Other notable poetry collections by Stefani include the 1974 “Poesie per un Ragazzo (Poems to a Boy)’, “In Debito con la Vita (In Debt to Life)” published in 1984, and “ Una Quieta Disperazione (A Quiet Despair)”, published posthumously in 2001. In 1981, Stefani’s “Nessun Altro Dio (No Other Gods)”, a collection of fifty-five poems, was translated into English by Anthony Reid, a translator and personal friend of Stefani, and published with annotations by illustrator Martin Pitts.

In addition to his poetry, Mario Stefani also published several short stories: the 1986 “At the Table with Margherita”, “Excellent Cakes and Vicious Virtues” in 1987, and the 1988 “Metamorphosis of a Dog and Other Tales”. In addition to the Bergamo Prize, Stefani was awarded the Prize of the Presidency of the Council of Ministers, and prizes at festivals in Milan, Gabicce, and Abano. American writer John Berendt devoted a chapter on the life of Mario Stefani, entitled “The Man Who Loved Others”, in his 2005 non-fiction book of Venice’s interesting inhabitants, “The City of Falling Angels”. In 2013, literary scholar Flavio Cogo published “Mario Stefani and Venice: Chronicles of a Great Love”, which examines Stefani’s love for Venice through his writings and his political and cultural engagements.

Mario Stefani became an openly gay in the 1970s. He worked for a period as an high school teacher of literature and was an active member of Italy’s Radical Party for decades. Stefani also hosted a popular unscripted television show. His poems were included in school text books and set to music in 1973 by composer Roberto Micconi for a performance at the Benedetto Marcello Conservatory of Music in Venice.

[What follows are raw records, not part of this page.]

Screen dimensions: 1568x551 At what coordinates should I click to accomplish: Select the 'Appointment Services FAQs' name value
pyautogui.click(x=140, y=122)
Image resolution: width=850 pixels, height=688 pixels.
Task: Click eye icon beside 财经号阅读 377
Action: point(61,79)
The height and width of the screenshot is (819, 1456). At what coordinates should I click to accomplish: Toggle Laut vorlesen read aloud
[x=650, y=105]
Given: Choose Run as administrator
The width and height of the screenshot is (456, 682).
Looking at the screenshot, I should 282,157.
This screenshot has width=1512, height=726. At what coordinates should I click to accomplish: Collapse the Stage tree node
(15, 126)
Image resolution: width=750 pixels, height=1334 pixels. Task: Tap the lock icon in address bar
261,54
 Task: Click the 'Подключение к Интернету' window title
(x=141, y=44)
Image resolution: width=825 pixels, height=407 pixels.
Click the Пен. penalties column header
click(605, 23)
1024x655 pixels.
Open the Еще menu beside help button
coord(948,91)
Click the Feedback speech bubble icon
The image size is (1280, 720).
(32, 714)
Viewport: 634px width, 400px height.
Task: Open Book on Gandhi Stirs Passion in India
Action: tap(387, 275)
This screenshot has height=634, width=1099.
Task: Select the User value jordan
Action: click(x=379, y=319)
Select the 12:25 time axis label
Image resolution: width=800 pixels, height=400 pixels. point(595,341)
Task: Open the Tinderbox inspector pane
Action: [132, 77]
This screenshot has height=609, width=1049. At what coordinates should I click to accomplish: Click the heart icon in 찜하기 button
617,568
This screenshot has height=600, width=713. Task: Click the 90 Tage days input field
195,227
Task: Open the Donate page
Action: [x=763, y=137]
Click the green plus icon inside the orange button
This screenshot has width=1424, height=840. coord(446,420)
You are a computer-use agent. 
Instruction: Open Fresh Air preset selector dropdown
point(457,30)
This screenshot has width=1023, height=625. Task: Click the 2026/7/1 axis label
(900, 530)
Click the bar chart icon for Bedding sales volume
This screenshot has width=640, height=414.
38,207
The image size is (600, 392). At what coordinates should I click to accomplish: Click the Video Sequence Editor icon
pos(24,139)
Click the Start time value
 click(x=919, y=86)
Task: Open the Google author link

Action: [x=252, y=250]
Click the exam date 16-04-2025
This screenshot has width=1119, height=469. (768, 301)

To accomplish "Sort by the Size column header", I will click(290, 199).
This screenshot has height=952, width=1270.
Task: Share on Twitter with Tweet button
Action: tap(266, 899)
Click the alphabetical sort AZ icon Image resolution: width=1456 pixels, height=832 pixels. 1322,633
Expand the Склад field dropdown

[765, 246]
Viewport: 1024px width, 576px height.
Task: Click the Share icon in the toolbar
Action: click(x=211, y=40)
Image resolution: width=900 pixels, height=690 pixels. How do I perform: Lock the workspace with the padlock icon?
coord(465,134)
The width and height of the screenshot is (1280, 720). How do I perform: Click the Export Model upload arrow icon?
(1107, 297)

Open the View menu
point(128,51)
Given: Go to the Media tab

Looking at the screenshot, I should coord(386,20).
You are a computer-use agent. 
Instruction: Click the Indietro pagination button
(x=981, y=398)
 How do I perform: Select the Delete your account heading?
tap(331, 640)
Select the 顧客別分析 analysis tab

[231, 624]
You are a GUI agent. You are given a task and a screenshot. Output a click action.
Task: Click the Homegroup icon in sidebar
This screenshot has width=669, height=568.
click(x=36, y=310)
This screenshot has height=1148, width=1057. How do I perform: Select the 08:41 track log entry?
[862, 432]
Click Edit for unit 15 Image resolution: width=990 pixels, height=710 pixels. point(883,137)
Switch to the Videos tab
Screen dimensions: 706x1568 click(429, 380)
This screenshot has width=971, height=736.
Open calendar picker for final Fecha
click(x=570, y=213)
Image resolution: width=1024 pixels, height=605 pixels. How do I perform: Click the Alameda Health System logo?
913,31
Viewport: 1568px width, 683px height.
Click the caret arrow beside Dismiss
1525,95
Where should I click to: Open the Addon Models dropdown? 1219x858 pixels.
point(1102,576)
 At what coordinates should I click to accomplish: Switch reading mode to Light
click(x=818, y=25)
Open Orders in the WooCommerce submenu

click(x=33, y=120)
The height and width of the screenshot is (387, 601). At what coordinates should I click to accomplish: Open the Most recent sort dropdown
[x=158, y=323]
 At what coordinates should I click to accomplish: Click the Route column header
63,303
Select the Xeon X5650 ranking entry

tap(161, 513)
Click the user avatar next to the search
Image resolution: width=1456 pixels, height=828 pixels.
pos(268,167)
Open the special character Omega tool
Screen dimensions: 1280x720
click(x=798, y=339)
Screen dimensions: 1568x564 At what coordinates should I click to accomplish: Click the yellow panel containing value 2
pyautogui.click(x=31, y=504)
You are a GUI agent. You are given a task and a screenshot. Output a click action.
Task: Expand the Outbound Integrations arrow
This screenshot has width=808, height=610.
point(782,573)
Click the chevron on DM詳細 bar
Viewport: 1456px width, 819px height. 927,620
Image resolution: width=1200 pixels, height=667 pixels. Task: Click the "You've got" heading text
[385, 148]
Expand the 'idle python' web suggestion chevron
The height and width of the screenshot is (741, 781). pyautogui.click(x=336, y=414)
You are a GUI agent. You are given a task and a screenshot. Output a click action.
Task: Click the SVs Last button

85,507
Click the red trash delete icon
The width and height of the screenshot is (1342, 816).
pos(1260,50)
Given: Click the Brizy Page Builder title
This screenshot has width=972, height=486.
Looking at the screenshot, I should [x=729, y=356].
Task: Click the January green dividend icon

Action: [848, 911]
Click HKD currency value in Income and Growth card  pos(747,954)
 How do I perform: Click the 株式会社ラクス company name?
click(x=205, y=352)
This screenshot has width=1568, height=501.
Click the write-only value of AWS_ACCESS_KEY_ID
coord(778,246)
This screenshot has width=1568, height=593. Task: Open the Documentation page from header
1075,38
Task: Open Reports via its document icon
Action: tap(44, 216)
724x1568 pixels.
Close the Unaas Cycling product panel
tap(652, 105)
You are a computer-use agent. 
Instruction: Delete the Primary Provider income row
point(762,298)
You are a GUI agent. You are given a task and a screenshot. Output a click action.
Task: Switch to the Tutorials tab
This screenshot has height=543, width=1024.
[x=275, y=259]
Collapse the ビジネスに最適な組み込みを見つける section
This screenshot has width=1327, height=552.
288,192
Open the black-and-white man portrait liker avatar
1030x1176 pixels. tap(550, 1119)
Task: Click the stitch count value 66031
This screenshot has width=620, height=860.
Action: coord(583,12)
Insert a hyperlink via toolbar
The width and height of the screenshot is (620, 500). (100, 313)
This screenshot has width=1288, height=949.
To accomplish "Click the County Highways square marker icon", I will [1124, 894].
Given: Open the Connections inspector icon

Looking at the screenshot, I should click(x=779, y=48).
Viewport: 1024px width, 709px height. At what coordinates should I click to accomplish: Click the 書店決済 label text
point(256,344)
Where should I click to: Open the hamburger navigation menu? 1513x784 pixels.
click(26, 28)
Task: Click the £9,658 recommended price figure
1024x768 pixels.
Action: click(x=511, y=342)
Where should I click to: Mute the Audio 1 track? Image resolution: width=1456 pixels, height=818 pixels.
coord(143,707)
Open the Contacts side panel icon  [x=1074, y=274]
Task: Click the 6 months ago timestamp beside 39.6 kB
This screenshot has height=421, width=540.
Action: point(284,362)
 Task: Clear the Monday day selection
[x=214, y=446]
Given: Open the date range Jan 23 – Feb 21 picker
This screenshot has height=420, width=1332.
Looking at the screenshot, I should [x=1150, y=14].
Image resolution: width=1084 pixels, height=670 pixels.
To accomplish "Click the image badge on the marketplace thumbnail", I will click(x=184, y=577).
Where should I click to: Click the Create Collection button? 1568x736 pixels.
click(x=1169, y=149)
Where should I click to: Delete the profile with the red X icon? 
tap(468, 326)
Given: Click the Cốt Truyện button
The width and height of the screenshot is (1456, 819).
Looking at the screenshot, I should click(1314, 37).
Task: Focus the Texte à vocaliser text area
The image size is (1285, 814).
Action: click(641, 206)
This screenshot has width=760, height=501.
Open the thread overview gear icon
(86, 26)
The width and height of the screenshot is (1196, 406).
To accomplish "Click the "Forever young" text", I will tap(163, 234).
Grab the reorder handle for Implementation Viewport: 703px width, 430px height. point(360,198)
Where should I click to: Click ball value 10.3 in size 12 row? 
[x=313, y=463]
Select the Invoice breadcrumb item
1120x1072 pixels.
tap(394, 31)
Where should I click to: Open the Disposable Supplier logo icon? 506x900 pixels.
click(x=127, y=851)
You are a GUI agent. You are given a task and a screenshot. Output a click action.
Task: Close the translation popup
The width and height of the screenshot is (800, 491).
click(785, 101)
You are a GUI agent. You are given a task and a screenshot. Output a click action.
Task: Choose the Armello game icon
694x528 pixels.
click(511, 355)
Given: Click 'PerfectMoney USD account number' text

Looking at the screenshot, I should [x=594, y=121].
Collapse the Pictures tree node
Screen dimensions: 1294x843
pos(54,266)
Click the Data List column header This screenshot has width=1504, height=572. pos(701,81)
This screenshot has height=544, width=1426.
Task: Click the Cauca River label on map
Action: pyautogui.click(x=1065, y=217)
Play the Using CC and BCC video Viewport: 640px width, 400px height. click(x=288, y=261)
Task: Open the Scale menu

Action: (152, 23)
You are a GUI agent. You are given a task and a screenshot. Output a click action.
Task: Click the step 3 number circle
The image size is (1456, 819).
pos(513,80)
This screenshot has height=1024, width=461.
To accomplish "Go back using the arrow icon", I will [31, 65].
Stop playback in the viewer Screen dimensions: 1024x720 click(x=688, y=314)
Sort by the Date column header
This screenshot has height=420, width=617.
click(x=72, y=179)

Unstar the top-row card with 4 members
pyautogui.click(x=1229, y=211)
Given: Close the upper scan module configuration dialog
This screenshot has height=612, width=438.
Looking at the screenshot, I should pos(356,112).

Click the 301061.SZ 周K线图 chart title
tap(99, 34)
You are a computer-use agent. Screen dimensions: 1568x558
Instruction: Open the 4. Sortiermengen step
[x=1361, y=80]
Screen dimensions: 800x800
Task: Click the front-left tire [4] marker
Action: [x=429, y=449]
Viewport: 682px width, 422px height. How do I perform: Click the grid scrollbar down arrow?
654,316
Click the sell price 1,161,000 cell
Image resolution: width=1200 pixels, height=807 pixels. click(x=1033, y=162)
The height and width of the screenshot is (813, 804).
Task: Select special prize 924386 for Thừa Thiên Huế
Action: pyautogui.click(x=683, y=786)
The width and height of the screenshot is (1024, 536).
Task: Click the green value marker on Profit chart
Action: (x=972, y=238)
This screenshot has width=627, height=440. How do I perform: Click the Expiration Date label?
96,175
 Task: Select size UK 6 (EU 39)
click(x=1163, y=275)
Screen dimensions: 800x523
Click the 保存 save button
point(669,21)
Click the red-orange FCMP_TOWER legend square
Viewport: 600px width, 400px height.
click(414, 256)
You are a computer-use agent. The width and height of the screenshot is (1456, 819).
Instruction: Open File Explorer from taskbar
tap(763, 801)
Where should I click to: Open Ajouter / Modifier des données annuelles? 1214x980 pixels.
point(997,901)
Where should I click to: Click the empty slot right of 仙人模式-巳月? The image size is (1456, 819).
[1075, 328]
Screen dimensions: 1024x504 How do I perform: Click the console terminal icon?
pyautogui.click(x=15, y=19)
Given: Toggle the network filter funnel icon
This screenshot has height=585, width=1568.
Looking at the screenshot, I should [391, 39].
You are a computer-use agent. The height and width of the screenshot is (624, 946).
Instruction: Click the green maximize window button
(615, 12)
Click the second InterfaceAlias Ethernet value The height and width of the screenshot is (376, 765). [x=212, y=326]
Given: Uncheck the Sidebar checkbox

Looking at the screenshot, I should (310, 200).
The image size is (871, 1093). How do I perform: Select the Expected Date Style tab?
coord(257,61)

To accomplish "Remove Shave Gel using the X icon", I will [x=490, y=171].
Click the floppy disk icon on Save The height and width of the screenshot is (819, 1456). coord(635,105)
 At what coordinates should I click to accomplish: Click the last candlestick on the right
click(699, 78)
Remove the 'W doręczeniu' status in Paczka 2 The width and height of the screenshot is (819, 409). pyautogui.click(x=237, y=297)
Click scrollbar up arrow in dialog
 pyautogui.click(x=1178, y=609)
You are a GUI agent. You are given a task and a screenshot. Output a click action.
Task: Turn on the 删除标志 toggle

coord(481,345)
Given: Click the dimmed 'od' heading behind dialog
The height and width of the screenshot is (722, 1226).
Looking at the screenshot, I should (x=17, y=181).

In the middle of February of 2001, graffiti featuring the quote “Loneliness is not being alone; it’s loving others to no avail. Mario Stefani” appeared on a wall by Venice’s Rialto Bridge. Three weeks later on the fourth of March, Mario Stefani committed suicide by hanging himself in his kitchen. His estate, valued at one million dollars, was per his request given to the local fruit vendor whose young daughter had inspired Stefani’s work.

In 2002, Stefani created an archive of his work which consists of sixty-eight hundred volumes from his personal library, articles related to his cultural work and twenty-six artworks including paintings and graphics. This archive is housed in the museum collection of the Fondazione Querini Stampalia, a cultural institution in Castello, Venice.